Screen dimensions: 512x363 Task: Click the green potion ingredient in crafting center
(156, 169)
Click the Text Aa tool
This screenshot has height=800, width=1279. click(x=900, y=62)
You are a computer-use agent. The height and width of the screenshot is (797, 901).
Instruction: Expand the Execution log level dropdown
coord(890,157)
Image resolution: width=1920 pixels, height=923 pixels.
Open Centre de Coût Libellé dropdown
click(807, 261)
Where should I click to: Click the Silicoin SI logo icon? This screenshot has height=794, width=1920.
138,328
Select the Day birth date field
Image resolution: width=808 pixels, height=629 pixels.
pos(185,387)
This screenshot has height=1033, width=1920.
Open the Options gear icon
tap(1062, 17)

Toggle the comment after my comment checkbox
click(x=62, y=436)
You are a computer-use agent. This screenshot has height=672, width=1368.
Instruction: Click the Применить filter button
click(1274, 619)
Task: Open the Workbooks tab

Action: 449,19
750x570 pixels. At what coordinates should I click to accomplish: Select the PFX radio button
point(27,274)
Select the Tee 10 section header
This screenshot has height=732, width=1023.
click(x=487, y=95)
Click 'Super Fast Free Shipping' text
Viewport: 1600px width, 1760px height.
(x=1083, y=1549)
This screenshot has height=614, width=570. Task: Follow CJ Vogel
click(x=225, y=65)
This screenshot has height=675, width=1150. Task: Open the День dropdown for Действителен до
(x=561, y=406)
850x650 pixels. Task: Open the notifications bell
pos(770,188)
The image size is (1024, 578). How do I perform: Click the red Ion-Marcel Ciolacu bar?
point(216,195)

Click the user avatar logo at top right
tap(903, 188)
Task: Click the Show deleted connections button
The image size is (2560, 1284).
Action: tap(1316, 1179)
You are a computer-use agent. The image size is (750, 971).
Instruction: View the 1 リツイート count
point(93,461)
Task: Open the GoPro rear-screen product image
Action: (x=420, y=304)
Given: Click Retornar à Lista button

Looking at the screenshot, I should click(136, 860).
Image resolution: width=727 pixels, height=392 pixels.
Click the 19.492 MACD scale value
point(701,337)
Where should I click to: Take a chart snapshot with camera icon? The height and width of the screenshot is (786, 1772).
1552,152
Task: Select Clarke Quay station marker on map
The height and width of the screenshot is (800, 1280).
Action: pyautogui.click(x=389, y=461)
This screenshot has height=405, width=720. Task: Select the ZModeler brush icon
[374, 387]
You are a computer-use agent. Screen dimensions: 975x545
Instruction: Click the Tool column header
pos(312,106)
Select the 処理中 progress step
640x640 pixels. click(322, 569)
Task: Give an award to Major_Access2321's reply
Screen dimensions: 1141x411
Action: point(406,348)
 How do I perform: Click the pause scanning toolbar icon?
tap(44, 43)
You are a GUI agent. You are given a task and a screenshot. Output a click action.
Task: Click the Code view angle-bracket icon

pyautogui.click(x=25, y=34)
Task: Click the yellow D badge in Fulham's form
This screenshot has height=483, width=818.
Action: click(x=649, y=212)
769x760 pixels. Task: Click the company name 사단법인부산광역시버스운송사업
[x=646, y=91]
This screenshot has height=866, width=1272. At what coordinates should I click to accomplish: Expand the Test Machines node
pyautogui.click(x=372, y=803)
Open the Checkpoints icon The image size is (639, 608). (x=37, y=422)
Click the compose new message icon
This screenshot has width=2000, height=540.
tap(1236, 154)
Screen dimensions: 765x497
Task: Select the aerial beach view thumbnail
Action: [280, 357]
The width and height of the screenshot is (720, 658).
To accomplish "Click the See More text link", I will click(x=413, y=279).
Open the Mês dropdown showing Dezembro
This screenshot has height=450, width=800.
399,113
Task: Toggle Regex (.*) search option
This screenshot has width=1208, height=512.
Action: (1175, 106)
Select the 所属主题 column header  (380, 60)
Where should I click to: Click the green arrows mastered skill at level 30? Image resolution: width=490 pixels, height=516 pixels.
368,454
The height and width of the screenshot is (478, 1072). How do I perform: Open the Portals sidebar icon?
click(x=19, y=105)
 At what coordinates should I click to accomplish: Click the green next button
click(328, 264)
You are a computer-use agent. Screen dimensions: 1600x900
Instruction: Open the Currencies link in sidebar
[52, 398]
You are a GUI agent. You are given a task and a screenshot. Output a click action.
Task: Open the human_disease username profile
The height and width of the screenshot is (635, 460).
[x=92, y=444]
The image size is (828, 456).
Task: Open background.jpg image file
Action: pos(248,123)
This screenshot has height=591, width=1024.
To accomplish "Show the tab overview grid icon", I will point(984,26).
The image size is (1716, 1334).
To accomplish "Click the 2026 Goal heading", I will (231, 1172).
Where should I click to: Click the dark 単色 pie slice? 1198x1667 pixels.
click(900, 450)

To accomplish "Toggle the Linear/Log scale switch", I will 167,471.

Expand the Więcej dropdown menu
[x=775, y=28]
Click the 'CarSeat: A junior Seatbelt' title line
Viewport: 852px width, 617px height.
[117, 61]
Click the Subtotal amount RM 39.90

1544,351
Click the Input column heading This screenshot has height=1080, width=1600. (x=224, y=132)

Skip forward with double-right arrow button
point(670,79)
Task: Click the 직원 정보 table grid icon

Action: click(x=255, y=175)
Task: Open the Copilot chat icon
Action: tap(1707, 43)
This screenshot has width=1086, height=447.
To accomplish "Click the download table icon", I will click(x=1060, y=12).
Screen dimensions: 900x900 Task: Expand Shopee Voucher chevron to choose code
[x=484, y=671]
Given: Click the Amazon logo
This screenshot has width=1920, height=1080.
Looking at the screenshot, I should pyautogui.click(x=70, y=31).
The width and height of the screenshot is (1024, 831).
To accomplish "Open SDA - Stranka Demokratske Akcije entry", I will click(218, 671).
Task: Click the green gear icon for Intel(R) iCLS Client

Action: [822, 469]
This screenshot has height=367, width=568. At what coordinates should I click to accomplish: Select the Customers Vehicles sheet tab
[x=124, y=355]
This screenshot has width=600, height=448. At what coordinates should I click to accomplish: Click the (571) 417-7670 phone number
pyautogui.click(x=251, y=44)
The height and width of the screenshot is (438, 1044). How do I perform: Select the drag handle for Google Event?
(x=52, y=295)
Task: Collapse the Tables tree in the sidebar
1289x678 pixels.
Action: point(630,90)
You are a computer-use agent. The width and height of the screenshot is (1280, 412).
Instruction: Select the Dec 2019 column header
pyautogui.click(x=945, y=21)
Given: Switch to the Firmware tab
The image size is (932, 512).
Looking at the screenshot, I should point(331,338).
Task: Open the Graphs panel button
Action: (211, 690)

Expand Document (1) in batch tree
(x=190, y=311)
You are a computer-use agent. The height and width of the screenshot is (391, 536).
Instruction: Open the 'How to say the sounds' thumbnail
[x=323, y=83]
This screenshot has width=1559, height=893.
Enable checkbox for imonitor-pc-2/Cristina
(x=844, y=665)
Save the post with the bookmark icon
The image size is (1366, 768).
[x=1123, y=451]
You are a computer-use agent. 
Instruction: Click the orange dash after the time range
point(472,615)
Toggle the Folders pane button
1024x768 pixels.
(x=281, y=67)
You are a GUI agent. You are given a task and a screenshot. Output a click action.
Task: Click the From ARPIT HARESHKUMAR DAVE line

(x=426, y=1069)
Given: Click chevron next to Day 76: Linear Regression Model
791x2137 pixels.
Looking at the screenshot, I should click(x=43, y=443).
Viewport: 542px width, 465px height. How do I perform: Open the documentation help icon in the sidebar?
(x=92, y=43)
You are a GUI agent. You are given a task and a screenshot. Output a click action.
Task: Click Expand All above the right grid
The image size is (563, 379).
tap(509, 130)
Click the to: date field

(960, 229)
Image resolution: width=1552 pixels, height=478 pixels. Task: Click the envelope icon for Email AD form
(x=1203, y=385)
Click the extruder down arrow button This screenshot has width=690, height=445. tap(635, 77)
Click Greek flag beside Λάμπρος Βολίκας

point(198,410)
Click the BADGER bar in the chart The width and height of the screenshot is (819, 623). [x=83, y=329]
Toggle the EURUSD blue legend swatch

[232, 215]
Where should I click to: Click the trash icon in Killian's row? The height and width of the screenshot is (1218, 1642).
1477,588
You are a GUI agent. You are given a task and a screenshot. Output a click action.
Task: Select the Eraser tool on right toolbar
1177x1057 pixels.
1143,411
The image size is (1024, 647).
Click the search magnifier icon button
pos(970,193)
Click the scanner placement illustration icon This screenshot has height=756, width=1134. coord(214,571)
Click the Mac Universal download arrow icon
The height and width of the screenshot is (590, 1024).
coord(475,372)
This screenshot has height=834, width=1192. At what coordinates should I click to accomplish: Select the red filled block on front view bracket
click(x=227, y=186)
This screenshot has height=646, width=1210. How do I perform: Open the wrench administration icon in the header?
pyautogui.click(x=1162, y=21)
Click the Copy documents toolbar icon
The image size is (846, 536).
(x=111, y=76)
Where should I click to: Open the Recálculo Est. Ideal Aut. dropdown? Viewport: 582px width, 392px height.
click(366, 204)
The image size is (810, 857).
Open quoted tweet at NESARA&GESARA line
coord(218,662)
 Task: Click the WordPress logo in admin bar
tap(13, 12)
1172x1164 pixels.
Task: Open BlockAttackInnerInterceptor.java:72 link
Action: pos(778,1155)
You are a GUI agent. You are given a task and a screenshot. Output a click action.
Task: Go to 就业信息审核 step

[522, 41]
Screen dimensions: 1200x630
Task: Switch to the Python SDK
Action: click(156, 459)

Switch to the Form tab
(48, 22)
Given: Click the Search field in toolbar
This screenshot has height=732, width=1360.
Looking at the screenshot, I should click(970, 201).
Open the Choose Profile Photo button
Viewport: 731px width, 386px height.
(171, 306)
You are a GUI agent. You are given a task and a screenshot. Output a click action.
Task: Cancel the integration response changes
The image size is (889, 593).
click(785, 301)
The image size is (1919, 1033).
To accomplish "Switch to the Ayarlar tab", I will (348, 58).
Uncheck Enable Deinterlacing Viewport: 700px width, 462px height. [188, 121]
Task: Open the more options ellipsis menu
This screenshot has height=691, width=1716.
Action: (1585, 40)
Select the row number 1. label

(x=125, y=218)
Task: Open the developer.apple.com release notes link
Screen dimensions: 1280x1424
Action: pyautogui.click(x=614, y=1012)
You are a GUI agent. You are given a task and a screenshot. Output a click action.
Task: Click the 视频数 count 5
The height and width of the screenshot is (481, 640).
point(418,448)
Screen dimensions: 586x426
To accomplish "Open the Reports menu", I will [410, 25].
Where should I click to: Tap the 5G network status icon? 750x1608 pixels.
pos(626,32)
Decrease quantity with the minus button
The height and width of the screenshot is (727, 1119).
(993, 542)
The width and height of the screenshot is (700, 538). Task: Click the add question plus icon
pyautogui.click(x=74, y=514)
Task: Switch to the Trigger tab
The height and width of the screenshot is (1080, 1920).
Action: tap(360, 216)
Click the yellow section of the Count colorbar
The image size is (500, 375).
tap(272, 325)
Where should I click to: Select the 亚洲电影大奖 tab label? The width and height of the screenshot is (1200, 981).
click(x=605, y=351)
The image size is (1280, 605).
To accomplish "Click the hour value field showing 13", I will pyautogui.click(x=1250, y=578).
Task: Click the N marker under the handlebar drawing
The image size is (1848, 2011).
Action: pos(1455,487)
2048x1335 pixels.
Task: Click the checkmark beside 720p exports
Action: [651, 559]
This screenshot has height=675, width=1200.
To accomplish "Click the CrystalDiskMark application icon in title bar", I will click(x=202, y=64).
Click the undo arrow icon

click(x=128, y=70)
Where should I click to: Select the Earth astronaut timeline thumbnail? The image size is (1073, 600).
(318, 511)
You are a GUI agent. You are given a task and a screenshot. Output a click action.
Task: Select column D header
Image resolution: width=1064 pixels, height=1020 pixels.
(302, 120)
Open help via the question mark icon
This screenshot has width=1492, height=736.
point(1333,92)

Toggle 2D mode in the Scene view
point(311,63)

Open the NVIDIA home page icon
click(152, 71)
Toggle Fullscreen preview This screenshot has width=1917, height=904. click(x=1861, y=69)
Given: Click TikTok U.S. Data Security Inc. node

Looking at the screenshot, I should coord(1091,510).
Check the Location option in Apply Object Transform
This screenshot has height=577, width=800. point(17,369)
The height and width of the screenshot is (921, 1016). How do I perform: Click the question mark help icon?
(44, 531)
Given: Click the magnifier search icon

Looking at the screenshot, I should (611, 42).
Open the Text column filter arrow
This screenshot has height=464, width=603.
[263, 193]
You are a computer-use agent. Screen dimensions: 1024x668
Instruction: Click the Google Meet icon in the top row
###
■ Exercise directions ■
Among the lines of the material, find those that hold the word "title" and copy them.

■ Output for this exercise ■
Click the 'CarSeat: A junior Seatbelt' title line
To accomplish "Click the CrystalDiskMark application icon in title bar", I will click(x=202, y=64).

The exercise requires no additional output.